• WHAT TO DO
Where in the data does the word "computer" appear? Find those lines and copy them.

• SUPPLIED ENTRIES
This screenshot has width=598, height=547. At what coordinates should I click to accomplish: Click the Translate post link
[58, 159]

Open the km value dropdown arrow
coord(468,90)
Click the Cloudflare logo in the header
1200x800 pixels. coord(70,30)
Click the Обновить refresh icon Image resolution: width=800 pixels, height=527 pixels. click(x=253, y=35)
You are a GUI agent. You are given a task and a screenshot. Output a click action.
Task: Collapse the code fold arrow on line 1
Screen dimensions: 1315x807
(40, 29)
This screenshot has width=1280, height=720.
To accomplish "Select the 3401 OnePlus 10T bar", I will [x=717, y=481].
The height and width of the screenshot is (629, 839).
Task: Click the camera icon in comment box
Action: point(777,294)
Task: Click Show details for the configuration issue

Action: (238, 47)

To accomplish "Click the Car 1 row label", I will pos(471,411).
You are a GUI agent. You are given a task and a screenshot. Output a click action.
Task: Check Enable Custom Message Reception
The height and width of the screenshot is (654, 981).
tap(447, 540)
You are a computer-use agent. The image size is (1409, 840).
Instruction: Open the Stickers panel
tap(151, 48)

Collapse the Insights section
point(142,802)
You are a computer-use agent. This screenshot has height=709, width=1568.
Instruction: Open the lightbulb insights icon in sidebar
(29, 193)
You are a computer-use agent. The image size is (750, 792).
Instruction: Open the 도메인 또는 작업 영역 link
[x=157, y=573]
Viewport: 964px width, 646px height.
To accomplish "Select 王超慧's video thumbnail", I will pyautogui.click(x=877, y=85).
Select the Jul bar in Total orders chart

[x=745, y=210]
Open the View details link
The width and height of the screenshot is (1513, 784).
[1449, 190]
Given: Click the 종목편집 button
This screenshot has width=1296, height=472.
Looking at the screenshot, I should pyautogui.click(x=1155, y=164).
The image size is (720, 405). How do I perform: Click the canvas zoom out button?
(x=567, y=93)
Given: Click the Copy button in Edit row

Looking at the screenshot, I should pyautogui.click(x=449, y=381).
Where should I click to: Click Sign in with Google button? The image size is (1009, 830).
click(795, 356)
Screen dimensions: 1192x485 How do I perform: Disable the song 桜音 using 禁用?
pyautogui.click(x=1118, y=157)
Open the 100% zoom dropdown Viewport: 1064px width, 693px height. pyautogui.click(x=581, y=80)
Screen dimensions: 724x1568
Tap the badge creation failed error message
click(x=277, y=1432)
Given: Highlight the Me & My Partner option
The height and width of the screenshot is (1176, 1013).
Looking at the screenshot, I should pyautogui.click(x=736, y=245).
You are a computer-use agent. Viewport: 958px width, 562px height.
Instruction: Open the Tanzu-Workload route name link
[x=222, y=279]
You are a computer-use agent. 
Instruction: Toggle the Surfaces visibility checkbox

• TASK ANSWER
You are a computer-use agent. The image size is (1409, 840).
You are a computer-use agent. This screenshot has height=709, width=1568.
You are a computer-use agent. The image size is (750, 792).
You are a computer-use agent. Viewport: 958px width, 562px height.
You are a computer-use agent. 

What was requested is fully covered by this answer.